[RECORDED DATA Boundary: Start]
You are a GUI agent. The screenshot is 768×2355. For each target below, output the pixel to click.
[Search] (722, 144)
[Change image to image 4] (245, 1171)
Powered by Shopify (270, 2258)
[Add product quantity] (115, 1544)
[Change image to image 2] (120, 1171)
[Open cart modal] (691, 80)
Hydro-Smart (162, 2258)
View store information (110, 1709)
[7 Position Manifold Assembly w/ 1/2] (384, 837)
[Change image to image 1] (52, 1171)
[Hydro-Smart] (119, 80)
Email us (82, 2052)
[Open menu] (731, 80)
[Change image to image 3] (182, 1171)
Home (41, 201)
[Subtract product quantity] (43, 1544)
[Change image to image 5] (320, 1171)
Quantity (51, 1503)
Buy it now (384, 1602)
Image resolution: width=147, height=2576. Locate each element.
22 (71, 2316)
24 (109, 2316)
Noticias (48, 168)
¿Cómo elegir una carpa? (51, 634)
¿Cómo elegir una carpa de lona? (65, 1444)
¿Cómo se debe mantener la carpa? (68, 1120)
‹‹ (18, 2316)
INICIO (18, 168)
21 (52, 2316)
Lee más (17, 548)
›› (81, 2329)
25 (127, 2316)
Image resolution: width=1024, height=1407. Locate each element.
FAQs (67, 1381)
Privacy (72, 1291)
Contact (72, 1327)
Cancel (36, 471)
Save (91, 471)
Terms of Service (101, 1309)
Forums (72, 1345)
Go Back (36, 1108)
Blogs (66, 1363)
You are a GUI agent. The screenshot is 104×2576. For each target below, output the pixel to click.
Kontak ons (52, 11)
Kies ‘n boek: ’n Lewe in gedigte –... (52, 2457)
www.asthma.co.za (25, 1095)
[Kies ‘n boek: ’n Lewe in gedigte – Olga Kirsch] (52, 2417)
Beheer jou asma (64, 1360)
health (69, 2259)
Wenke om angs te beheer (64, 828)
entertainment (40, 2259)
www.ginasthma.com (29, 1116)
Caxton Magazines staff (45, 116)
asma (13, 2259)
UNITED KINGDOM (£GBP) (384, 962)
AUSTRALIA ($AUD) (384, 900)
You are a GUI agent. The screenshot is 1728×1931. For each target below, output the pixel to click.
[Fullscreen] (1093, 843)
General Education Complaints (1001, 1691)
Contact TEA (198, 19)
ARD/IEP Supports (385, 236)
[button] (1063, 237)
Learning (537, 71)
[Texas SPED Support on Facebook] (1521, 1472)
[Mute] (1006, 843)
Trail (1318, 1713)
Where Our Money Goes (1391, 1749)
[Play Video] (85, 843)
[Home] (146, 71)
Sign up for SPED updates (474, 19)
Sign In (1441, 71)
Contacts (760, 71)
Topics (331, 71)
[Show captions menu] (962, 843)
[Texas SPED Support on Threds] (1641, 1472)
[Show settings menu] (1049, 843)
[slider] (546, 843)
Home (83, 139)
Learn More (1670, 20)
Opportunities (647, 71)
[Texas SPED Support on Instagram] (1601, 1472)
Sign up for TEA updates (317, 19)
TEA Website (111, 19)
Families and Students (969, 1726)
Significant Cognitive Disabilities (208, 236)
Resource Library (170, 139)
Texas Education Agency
[RECORDED DATA Boundary: End]
■ **HOW TO COMPLETE THIS TASK**: This calls for an exact transcription of every entry above.

■ **TASK RESULT**:
You are a GUI agent. The screenshot is 768×2355. For each target below, output the pixel to click.
[Search] (722, 144)
[Change image to image 4] (245, 1171)
Powered by Shopify (270, 2258)
[Add product quantity] (115, 1544)
[Change image to image 2] (120, 1171)
[Open cart modal] (691, 80)
Hydro-Smart (162, 2258)
View store information (110, 1709)
[7 Position Manifold Assembly w/ 1/2] (384, 837)
[Change image to image 1] (52, 1171)
[Hydro-Smart] (119, 80)
Email us (82, 2052)
[Open menu] (731, 80)
[Change image to image 3] (182, 1171)
Home (41, 201)
[Subtract product quantity] (43, 1544)
[Change image to image 5] (320, 1171)
Quantity (51, 1503)
Buy it now (384, 1602)
Image resolution: width=147, height=2576. Locate each element.
22 (71, 2316)
24 (109, 2316)
Noticias (48, 168)
¿Cómo elegir una carpa? (51, 634)
¿Cómo elegir una carpa de lona? (65, 1444)
¿Cómo se debe mantener la carpa? (68, 1120)
‹‹ (18, 2316)
INICIO (18, 168)
21 (52, 2316)
Lee más (17, 548)
›› (81, 2329)
25 (127, 2316)
Image resolution: width=1024, height=1407. Locate each element.
FAQs (67, 1381)
Privacy (72, 1291)
Contact (72, 1327)
Cancel (36, 471)
Save (91, 471)
Terms of Service (101, 1309)
Forums (72, 1345)
Go Back (36, 1108)
Blogs (66, 1363)
You are a GUI agent. The screenshot is 104×2576. For each target below, output the pixel to click.
Kontak ons (52, 11)
Kies ‘n boek: ’n Lewe in gedigte –... (52, 2457)
www.asthma.co.za (25, 1095)
[Kies ‘n boek: ’n Lewe in gedigte – Olga Kirsch] (52, 2417)
Beheer jou asma (64, 1360)
health (69, 2259)
Wenke om angs te beheer (64, 828)
entertainment (40, 2259)
www.ginasthma.com (29, 1116)
Caxton Magazines staff (45, 116)
asma (13, 2259)
UNITED KINGDOM (£GBP) (384, 962)
AUSTRALIA ($AUD) (384, 900)
You are a GUI agent. The screenshot is 1728×1931. For each target below, output the pixel to click.
[Fullscreen] (1093, 843)
General Education Complaints (1001, 1691)
Contact TEA (198, 19)
ARD/IEP Supports (385, 236)
[button] (1063, 237)
Learning (537, 71)
[Texas SPED Support on Facebook] (1521, 1472)
[Mute] (1006, 843)
Trail (1318, 1713)
Where Our Money Goes (1391, 1749)
[Play Video] (85, 843)
[Home] (146, 71)
Sign up for SPED updates (474, 19)
Sign In (1441, 71)
Contacts (760, 71)
Topics (331, 71)
[Show captions menu] (962, 843)
[Texas SPED Support on Threds] (1641, 1472)
[Show settings menu] (1049, 843)
[slider] (546, 843)
Home (83, 139)
Learn More (1670, 20)
Opportunities (647, 71)
[Texas SPED Support on Instagram] (1601, 1472)
Sign up for TEA updates (317, 19)
TEA Website (111, 19)
Families and Students (969, 1726)
Significant Cognitive Disabilities (208, 236)
Resource Library (170, 139)
Texas Education Agency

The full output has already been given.